Após seis anos da condenação pelo Cade, e mais de 14 anos do início das investigações, o Judiciário, ainda em primeira instância, revalorando as provas produzidas na seara administrativa, entendeu que: “De concluir-se, por todos os fundamentos acima esposados e com base nos abalizados pareceres e decisões aqui referidos, que não houve nulidade na tramitação do processo administrativo, havendo, no entanto, total incoerência e ausência de lastro real na decisão proferida pelo Colegiado”.
A decisão judicial afastou todos os argumentos levantados pelas partes de que haveria nulidade no procedimento administrativo, seja por ofensa ao princípio do contraditório e da ampla defesa, seja por incorreção na instauração do ato administrativo. Não obstante, entendeu que as provas haviam sido mal valoradas, e que não havia prova do cartel, revendo, assim, o mérito da discussão.
Não é eficiente que o Estado deixe de confiar no exame realizado por ele.
Dessa decisão, o Cade ainda pode apelar, o que dará ensejo a uma primeira decisão do Tribunal Regional Federal (TRF). Dessa, ainda há recursos internos ao Tribunal, bem como para o Superior Tribunal de Justiça (STJ) e Supremo Tribunal Federal (STF). Ou seja, a causa ainda está bem longe de terminar.
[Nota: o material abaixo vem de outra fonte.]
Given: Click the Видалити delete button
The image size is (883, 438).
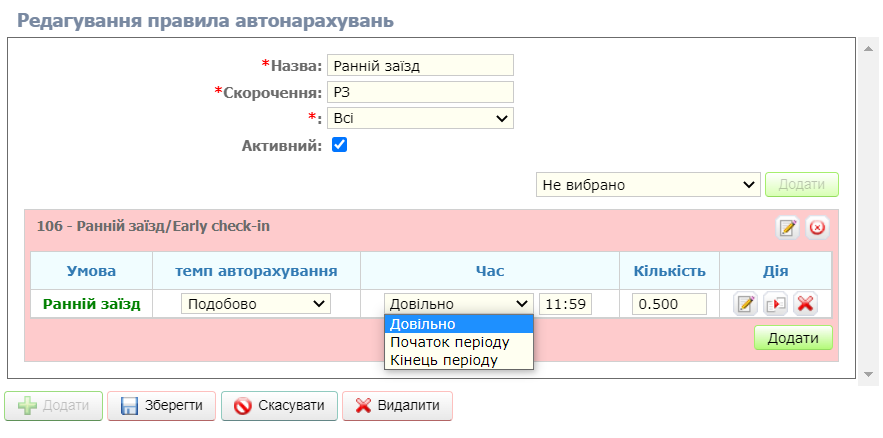Looking at the screenshot, I should coord(397,406).
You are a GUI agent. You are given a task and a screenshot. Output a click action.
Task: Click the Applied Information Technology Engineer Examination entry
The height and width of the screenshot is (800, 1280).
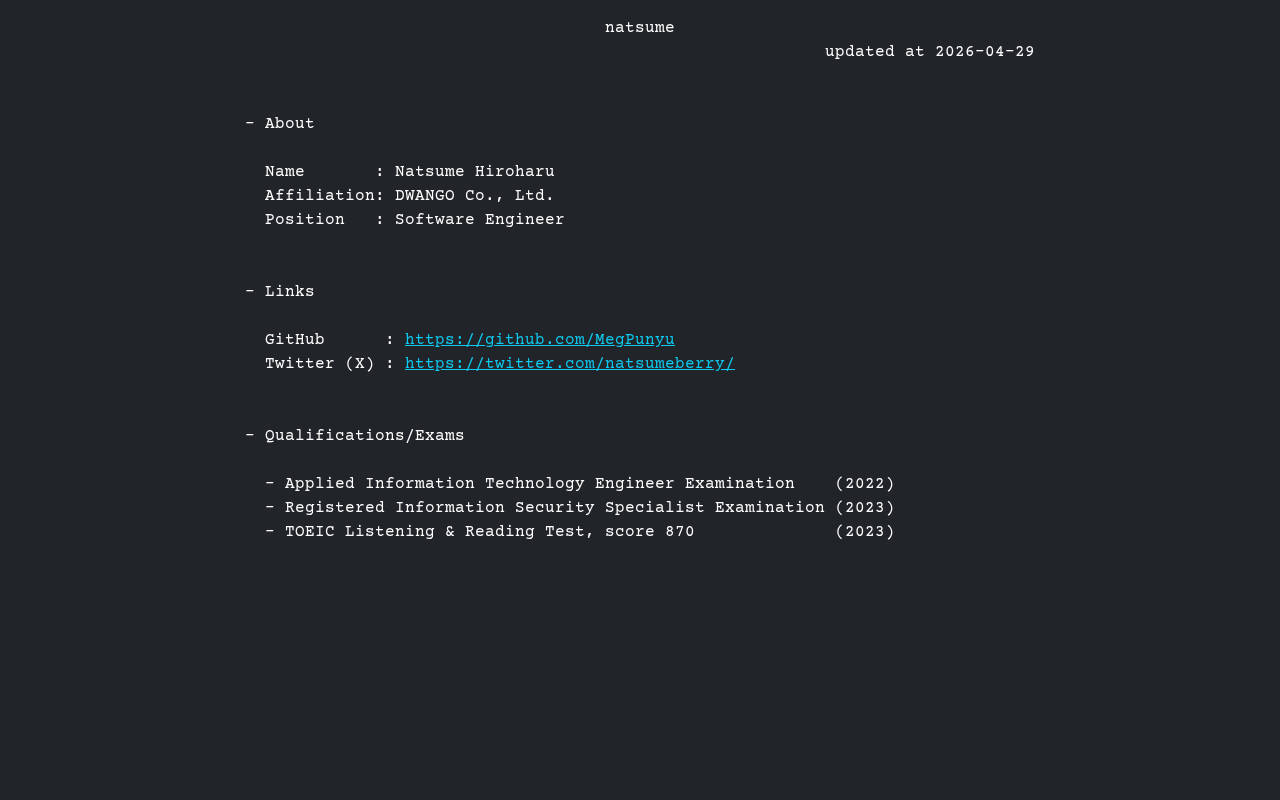539,484
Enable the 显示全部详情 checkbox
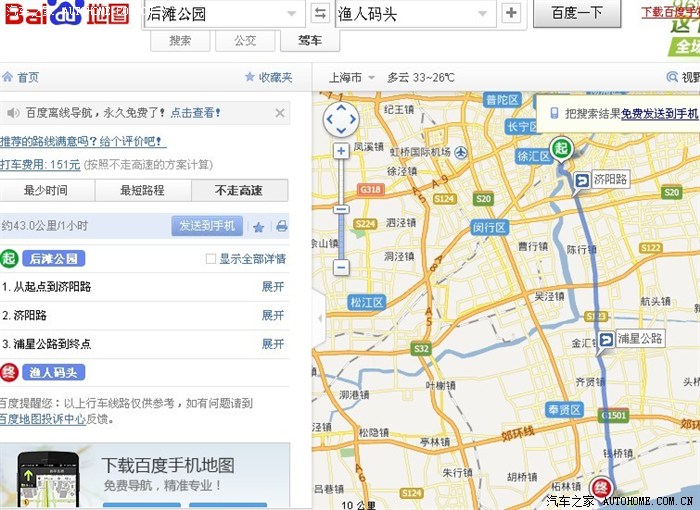The image size is (700, 510). [x=210, y=259]
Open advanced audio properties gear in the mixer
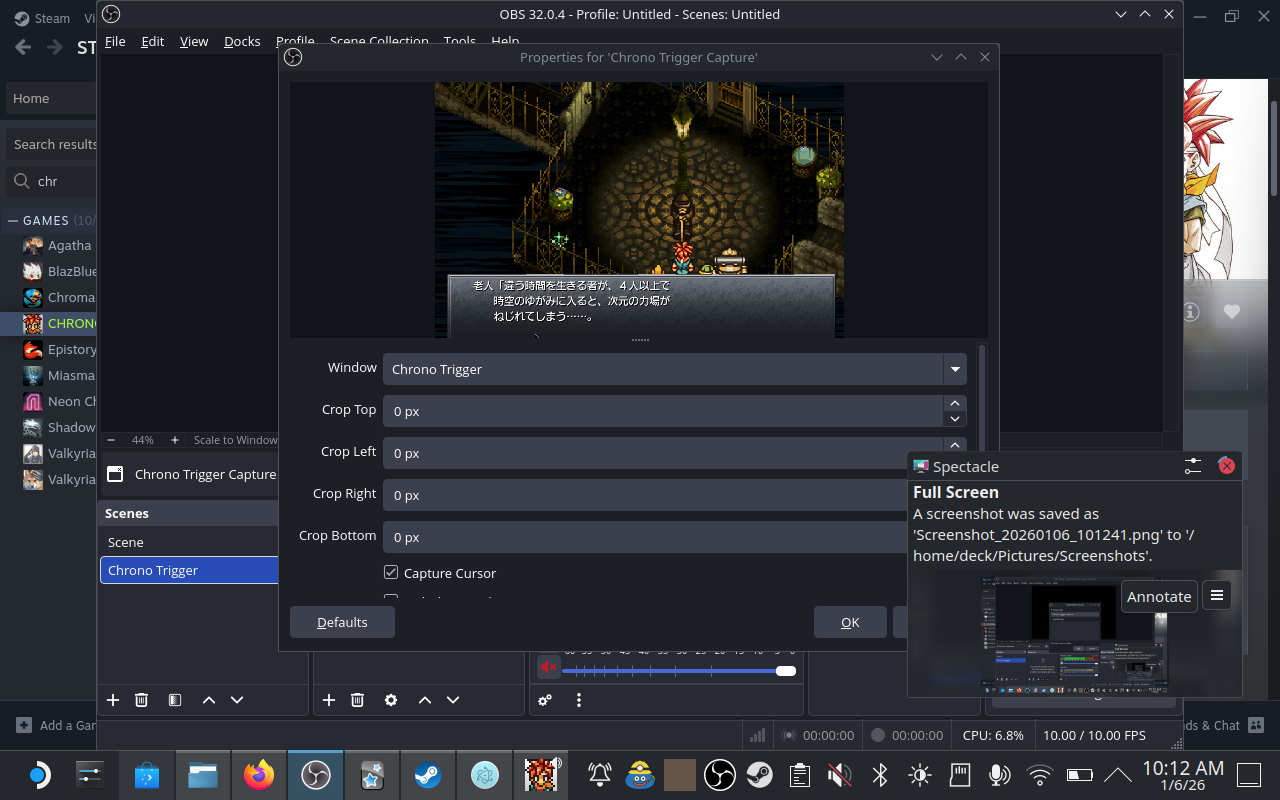Viewport: 1280px width, 800px height. click(x=545, y=700)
Esse é o cerne da discussão aqui brevemente apontada (e não especificamente a questão do cartel dos laboratórios): de acordo com os princípios administrativos carreados na Constituição Federal, poderia o Judiciário rever o mérito das decisões tomadas em processo administrativo pelas agências reguladoras e autarquias, tais como o Cade, a Anatel, a Aneel, a Anac, entre outras?
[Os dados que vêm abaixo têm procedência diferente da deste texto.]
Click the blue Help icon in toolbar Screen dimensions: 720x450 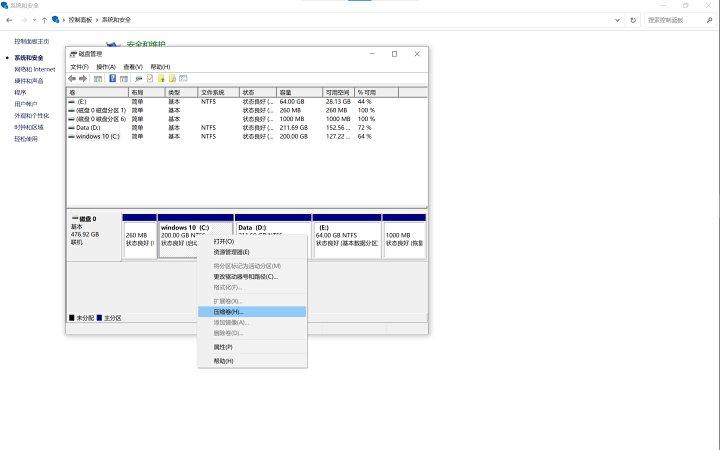(x=112, y=78)
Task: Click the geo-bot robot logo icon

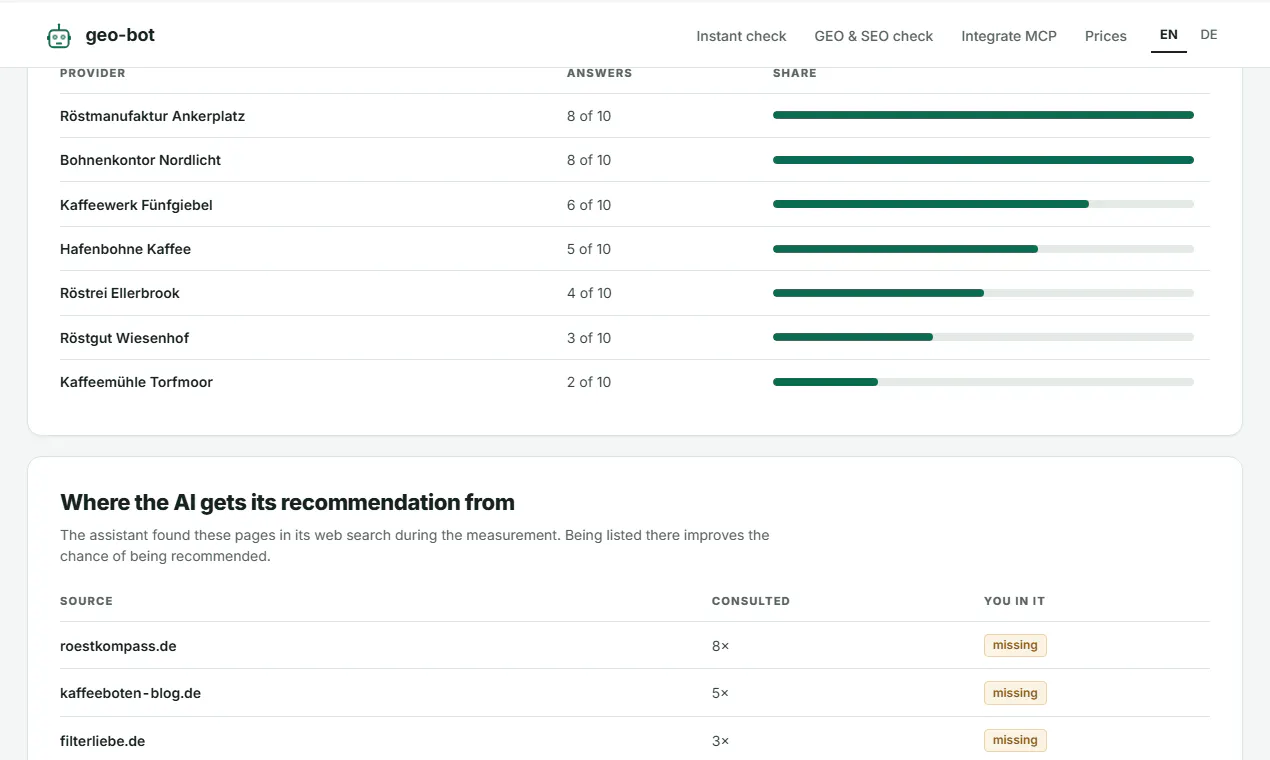Action: pyautogui.click(x=59, y=36)
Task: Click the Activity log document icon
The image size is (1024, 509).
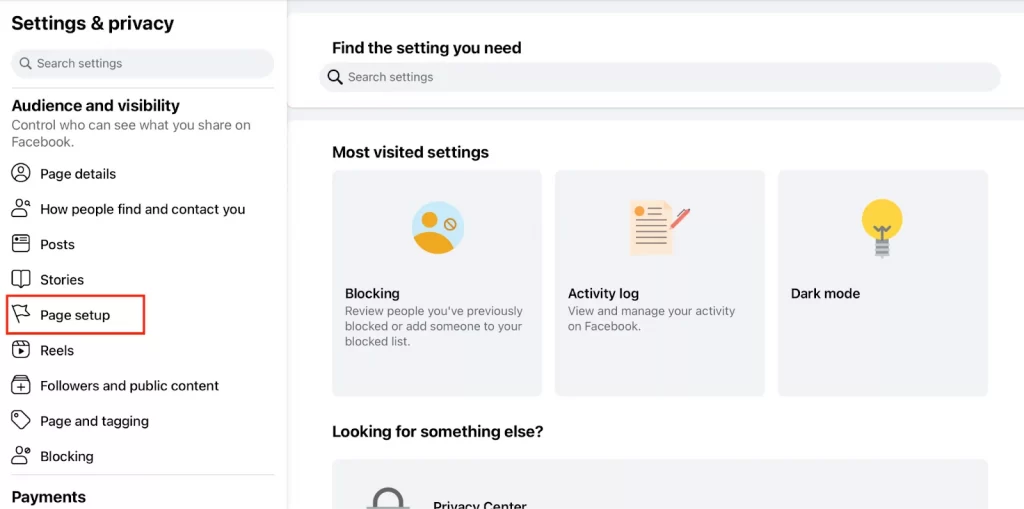Action: [659, 228]
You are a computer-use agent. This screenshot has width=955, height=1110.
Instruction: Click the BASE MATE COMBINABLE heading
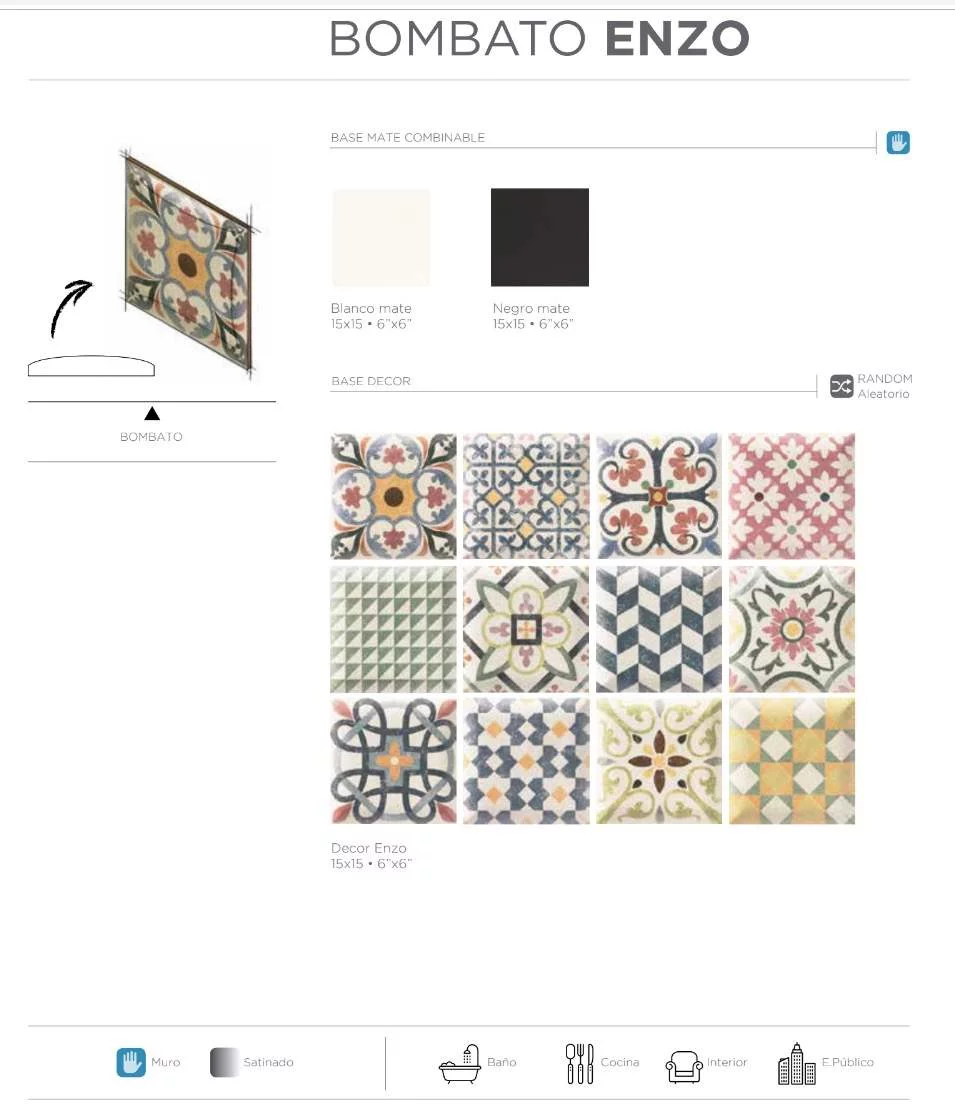408,137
A resposta que nos parece mais adequada é que não.
A administração pública está submetida a diversos princípios, dentre os quais se destacam o da presunção de legalidade, especialidade, razoabilidade, motivação e, finalmente, o da eficiência. Ou seja, as entidades da administração pública devem, sempre, atuar de acordo com a lei que as rege, em sua especialidade, aplicando em seus processos e procedimentos a razoabilidade, proferindo decisões motivadas, e buscando sempre uma atuação eficiente.
Essa última característica, no entanto, parece incongruente com a ideia de uma entidade estatal poder rever o mérito da decisão tomada por outra, especialmente quando esta última é uma autarquia, altamente especializada, com profissionais qualificados para aquela tarefa específica. Não é eficiente que o próprio Estado deixe de confiar no exame realizado por ele próprio em um processo que tramitou sob os prismas da motivação, da razoabilidade, da legalidade estrita, bem como dos demais princípios constitucionais, como a ampla defesa e o contraditório.
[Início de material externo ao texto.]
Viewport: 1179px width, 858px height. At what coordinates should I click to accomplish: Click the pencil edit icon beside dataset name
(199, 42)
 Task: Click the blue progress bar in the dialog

Isso não significa afastar do Poder Judiciário a guarda da Constituição Federal, ou do controle da legalidade. Ou seja, não há se impedir que as partes levem ao Judiciário discussões relativas a eventuais falhas legais no processo administrativo – como ausência de motivação da decisão, falta de contraditório, ampla defesa, colheita ilegal de provas etc. Ainda, é inegável caber ao Poder Judiciário a análise da constitucionalidade das normas.
O que não se coaduna com os princípios que regem a administração pública é a possibilidade de o Judiciário rever o mérito das decisões tomadas por órgãos especializados, retirando deles sua discricionariedade técnica. No português mais coloquial, é uma total perda de tempo. Se o mérito dessas questões pode e, portanto, será inegavelmente rejulgado pelo Judiciário (porque não se espera nada diferente da parte que saiu perdedora, senão recorrer a quaisquer meios que possua para reanálise do caso e retardamento do resultado), não há racionalidade em se onerar o tesouro com a manutenção de um corpo de profissionais especializados, altamente gabaritados, e treiná-los, se toda a questão será novamente revista. É um evidente desperdício de dinheiro público.
O Estado deve usar de forma racional e inteligente seus recursos e seu pessoal. Esse é o comando constitucional. A decisão adotada por um órgão especializado deve ser respeitada, especialmente pelo próprio Estado. Evidentemente que isso não significa que o Judiciário não deva ser chamado para avaliar se houve nulidade processual ou eventual inconstitucionalidade. Mas rejulgar o mérito, não é, como pensam alguns, dar cumprimento ao disposto no artigo 5º, XXXV da Constituição: “a lei não excluirá da apreciação do Poder Judiciário lesão ou ameaça a direito”.